ET Bureau Jul 31, 2014, 

NEW DELHI: The Narendra Modi government's vision for labour reforms in the country moved a step forward on Wednesday with the Union Cabinet approving amendments proposed to three key archaic labour laws of the country that will ensure that both employers and employees get a good deal. 

These amendments are continuation of a series of measures taken by the government to improve ease of doing business, a matrix on which India scores very poorly. "The Cabinet has cleared all the three amendments proposed by the labour ministry. These will now be tabled in the current session Parliament," a senior government official told ET. 

The Narendra Singh Tomar-led ministry of labour and employment had proposed amendments to the Apprenticeship Act of 1961, the Factories Act of 1948 and the Labour Laws (Exemption from furnishing returns and maintaining registers by certain establishments) Act, 1988 in the first series of long-overdue labour reforms in India, within two months of the new government taking office.

While the BJP-led NDA government enjoys majority in the Parliament, the amendments proposed to the above laws may not see any objection from Congress or its allies as well since most of these amendments were taken up by the previous UPA government though none of these could be concluded. 

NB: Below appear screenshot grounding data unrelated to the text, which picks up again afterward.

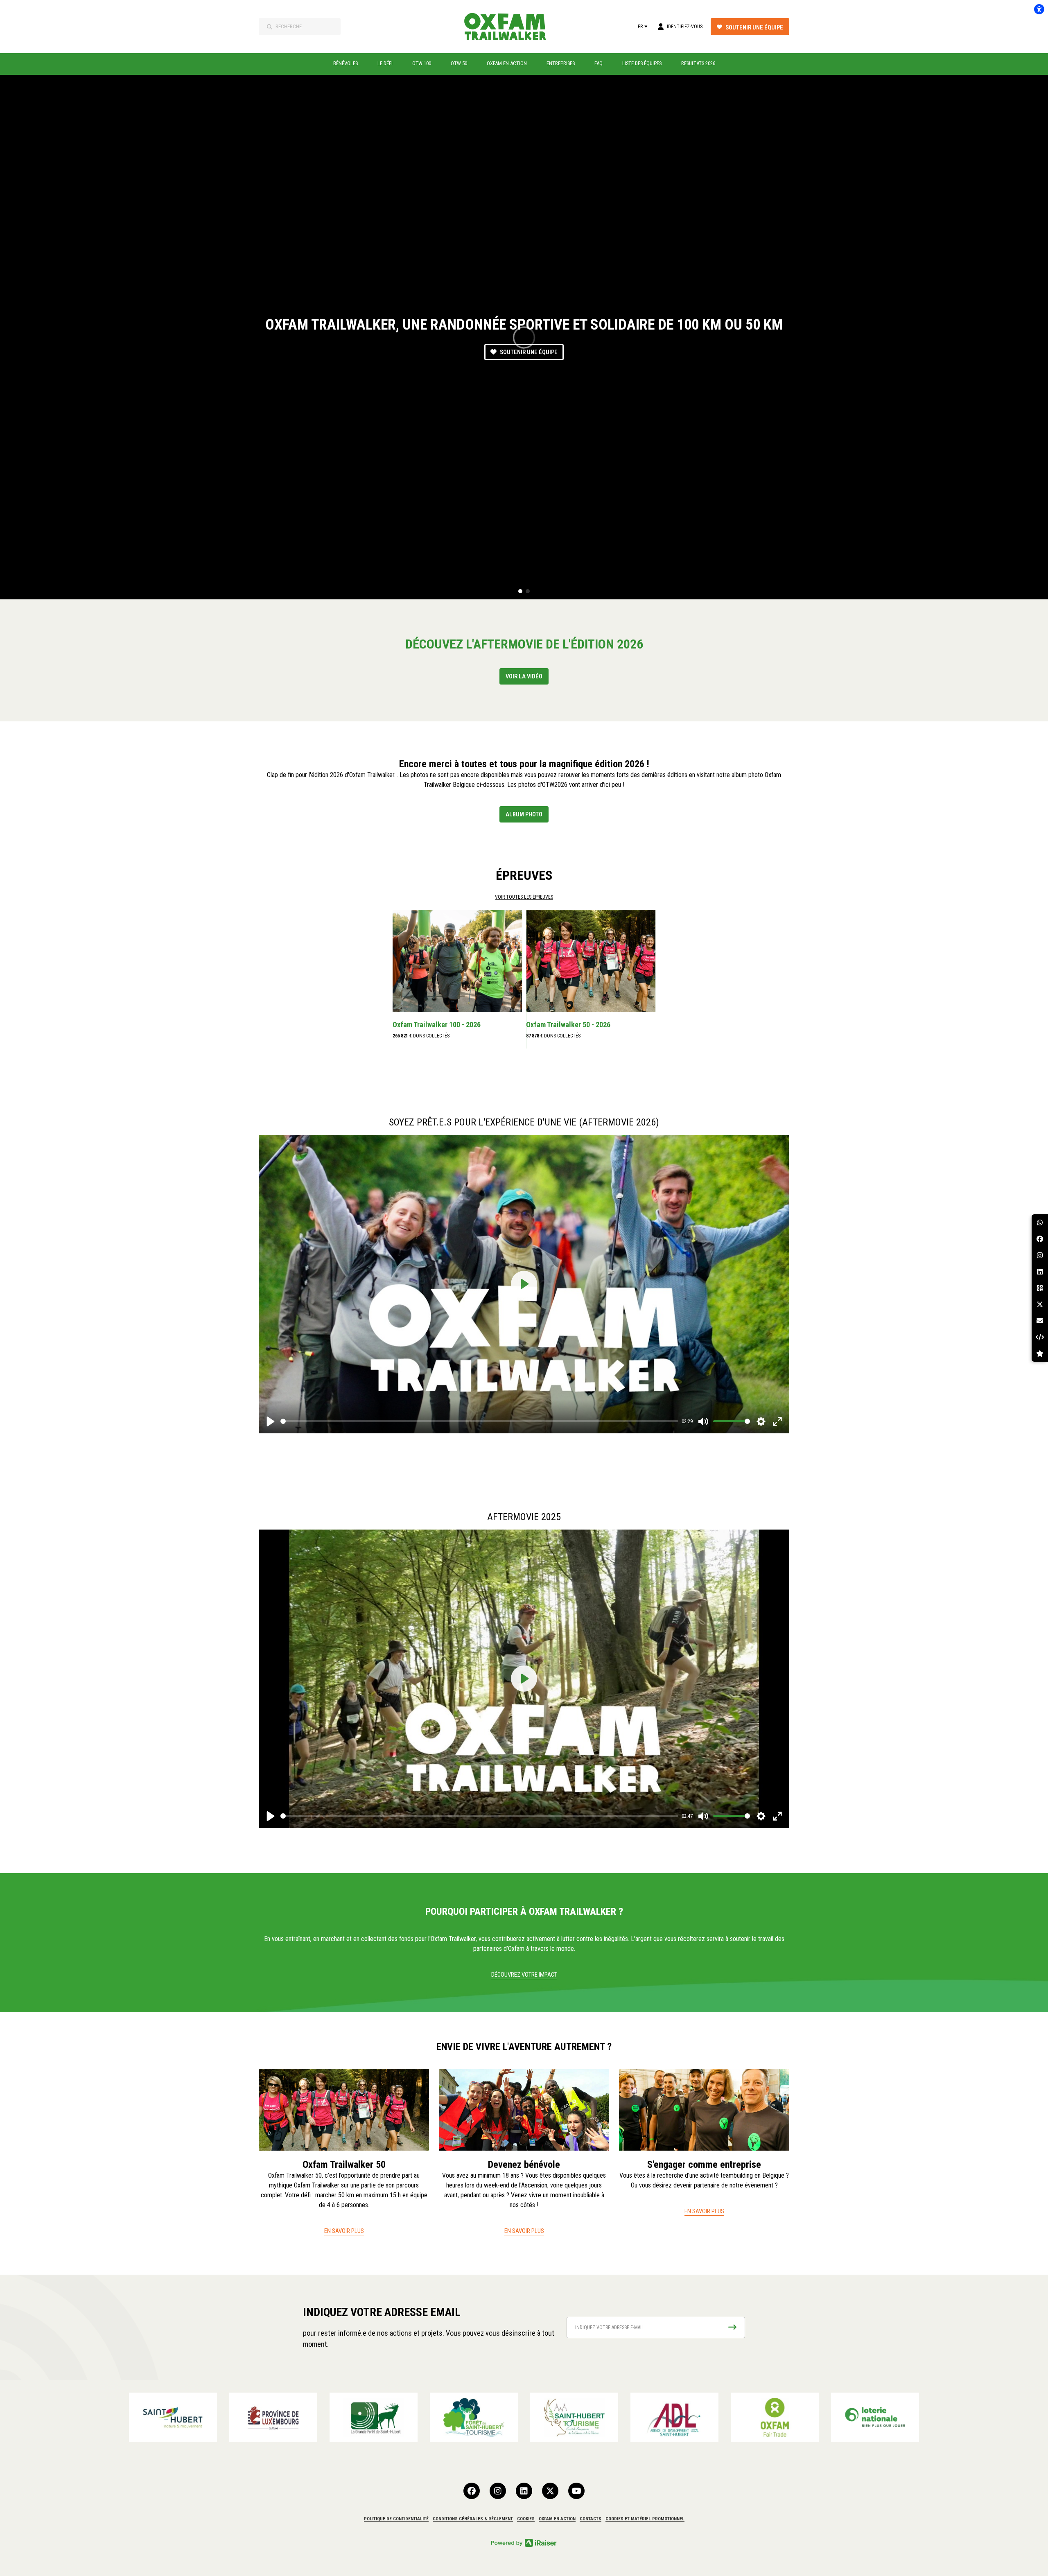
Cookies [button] (526, 2519)
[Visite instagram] (498, 2491)
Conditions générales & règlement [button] (473, 2519)
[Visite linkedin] (524, 2491)
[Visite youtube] (576, 2491)
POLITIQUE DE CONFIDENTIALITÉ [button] (396, 2519)
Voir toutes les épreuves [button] (524, 897)
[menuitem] (345, 63)
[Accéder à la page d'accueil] (510, 26)
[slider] (479, 1421)
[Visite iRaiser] (524, 2542)
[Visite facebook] (471, 2491)
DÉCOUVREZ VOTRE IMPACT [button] (524, 1974)
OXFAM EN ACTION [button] (557, 2519)
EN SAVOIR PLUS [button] (344, 2231)
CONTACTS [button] (590, 2519)
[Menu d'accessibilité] (1039, 9)
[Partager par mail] (1040, 1321)
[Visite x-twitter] (550, 2491)
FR (640, 26)
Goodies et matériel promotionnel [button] (644, 2519)
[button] (520, 591)
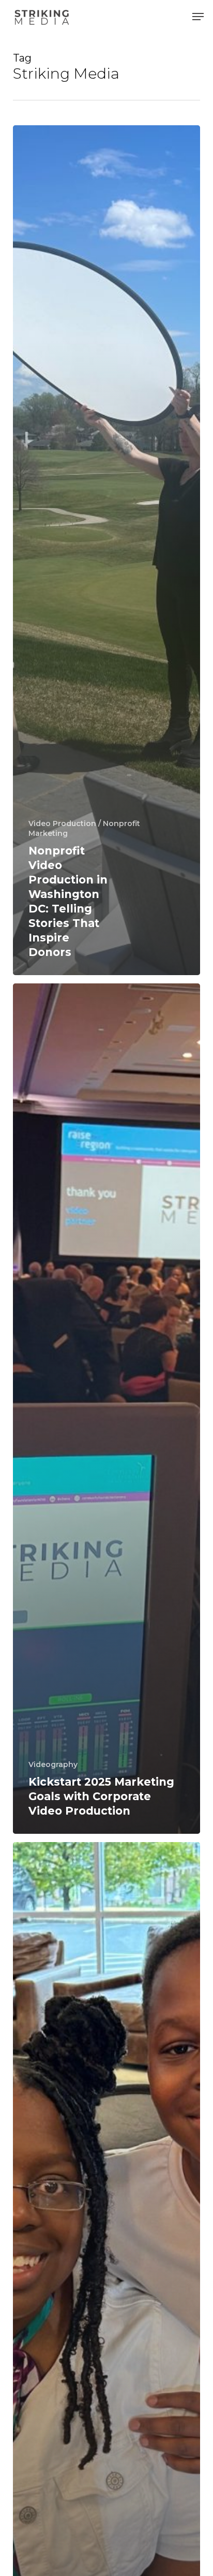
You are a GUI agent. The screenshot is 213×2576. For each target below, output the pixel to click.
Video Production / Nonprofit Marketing (84, 828)
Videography (53, 1764)
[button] (198, 16)
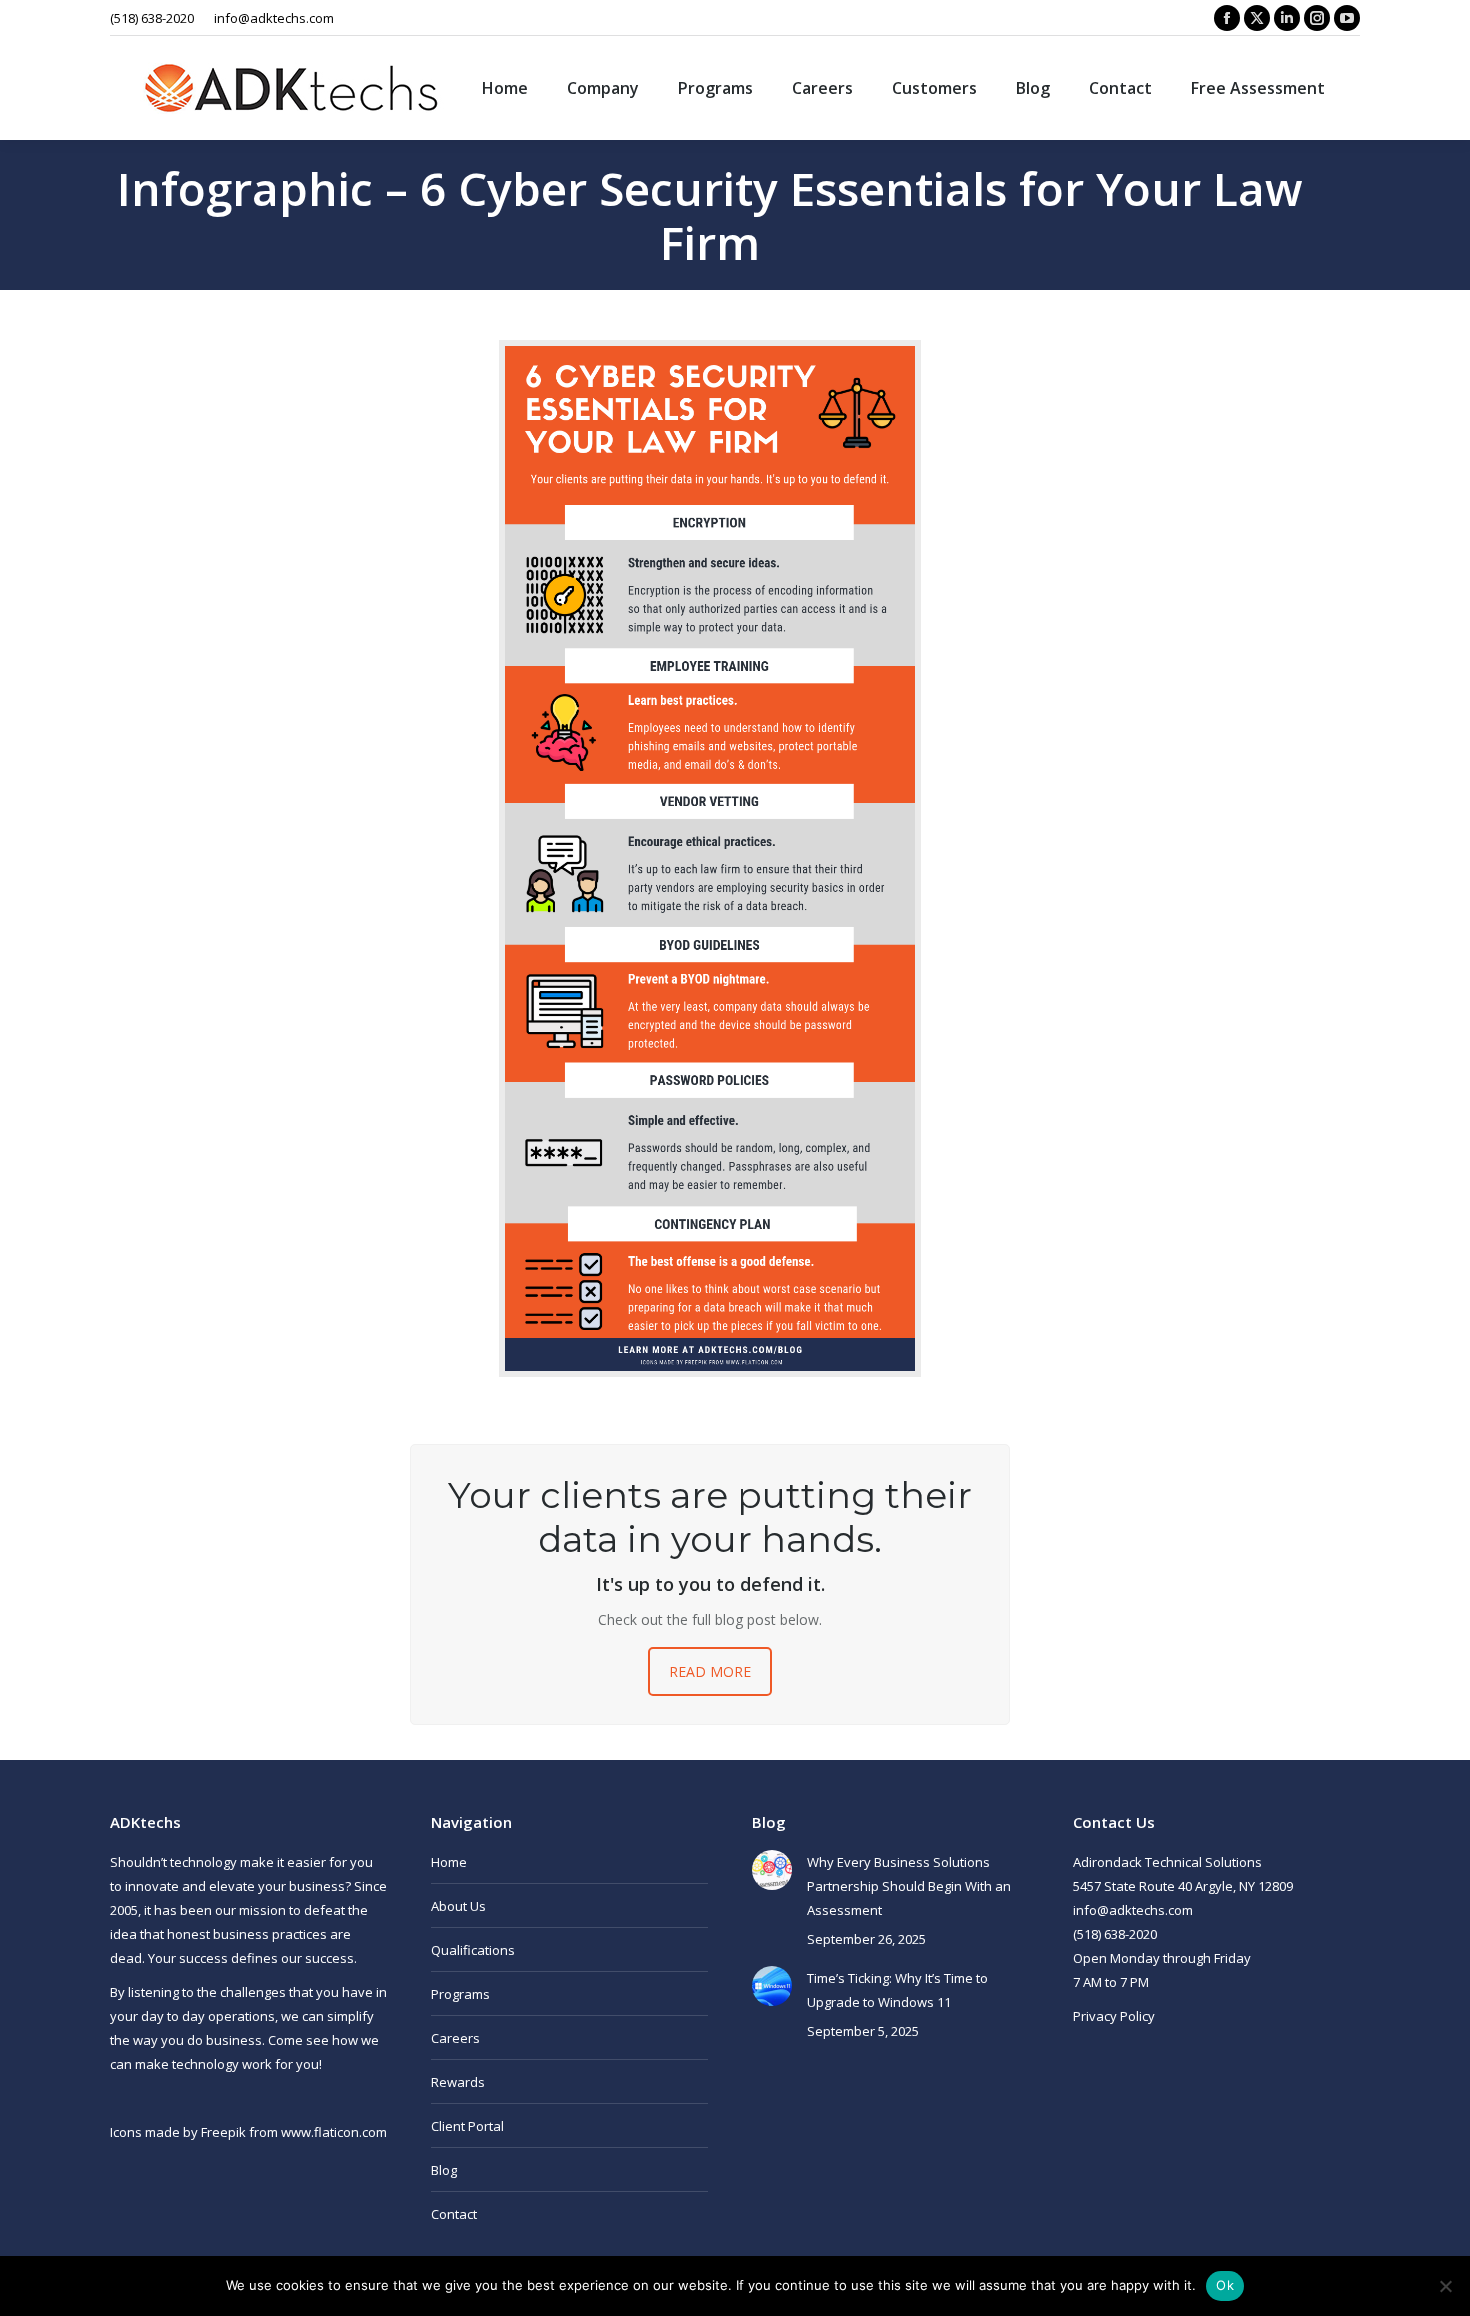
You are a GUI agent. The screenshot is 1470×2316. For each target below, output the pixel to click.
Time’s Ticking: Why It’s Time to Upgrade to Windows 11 (897, 1990)
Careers (455, 2038)
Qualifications (473, 1950)
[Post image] (772, 1870)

Finance minister Arun Jaitley had in his budget speech hinted towards an amendment of at least the Apprenticeship Act, which was in sync with the vision of Prime Minister Narendra Modi for skilling India. 

The key changes proposed in the Apprenticeship Act include dropping the clause that mandates imprisonment of company directors that fail to implement the Apprenticeship Act of 1961 and doing away with an amendment proposed by the UPA mandating employers to absorb at least half of its apprentices in regular jobs besides adding 500 new trades and vocations under the scheme, including skills for services sectors like IT-enabled services. 

Proposed changes under the amendment to the Factories Act include improved safety of workers; doubling the provision of overtime from 50 hours a quarter to 100 hours in some cases and from 75 hours to 125 hours in others involving work of public interest; increasing the penalty for violation of the Act; relaxing the norms of female participation in certain industry segments; and reducing to 90 from 240 the number of days that an employee needs to work before becoming eligible for benefits like leave with pay. 

The amendments to Labour Laws Act, 1988 will allow companies to hire more employees without having to comply with cumbersome labour law requirements as the ministry has proposed that companies with 10-40 employees will now be exempt from provisions under labour laws that mandate them to furnish and file returns on various aspects. 

The current threshold is up to 19 employees.